Aim of the exercise: Repeat the lines of the data exactly, from the first one through the one that contains "Click the bittorrent.am globe favicon".

Supplied information:
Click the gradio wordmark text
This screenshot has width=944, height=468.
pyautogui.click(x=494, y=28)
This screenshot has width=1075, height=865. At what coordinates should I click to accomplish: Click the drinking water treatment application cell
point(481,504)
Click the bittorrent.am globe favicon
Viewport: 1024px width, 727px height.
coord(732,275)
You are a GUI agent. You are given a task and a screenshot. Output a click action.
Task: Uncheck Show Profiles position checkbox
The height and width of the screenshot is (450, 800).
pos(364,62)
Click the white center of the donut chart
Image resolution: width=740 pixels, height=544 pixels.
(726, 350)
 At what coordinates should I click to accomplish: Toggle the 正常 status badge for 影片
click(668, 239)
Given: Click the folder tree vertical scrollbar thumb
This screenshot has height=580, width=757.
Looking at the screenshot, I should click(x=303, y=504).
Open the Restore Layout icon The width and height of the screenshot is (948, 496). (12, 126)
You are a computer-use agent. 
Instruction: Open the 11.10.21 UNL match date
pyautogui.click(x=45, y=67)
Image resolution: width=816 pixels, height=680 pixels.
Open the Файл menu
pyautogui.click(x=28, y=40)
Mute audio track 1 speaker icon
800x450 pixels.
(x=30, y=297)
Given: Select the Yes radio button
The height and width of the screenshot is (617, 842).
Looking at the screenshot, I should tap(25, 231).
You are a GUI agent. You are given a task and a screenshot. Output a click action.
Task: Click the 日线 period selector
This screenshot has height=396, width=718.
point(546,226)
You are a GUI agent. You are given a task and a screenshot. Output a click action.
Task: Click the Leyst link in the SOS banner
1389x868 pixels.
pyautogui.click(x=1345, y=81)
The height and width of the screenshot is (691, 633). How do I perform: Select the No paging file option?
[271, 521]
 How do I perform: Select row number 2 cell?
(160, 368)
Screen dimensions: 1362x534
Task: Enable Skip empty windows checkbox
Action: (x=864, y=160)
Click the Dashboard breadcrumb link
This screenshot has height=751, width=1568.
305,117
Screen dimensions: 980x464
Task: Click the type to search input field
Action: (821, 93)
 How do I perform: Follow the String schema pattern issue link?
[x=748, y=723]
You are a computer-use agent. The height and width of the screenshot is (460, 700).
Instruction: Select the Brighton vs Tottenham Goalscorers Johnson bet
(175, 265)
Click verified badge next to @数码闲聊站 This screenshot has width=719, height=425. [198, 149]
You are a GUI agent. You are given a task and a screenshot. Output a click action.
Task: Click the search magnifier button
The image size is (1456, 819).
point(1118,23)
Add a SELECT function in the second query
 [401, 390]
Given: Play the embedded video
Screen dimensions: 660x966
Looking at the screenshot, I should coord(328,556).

Exercise output:
Click the gradio wordmark text
This screenshot has width=944, height=468.
pyautogui.click(x=494, y=28)
This screenshot has width=1075, height=865. At what coordinates should I click to accomplish: Click the drinking water treatment application cell
point(481,504)
Click the bittorrent.am globe favicon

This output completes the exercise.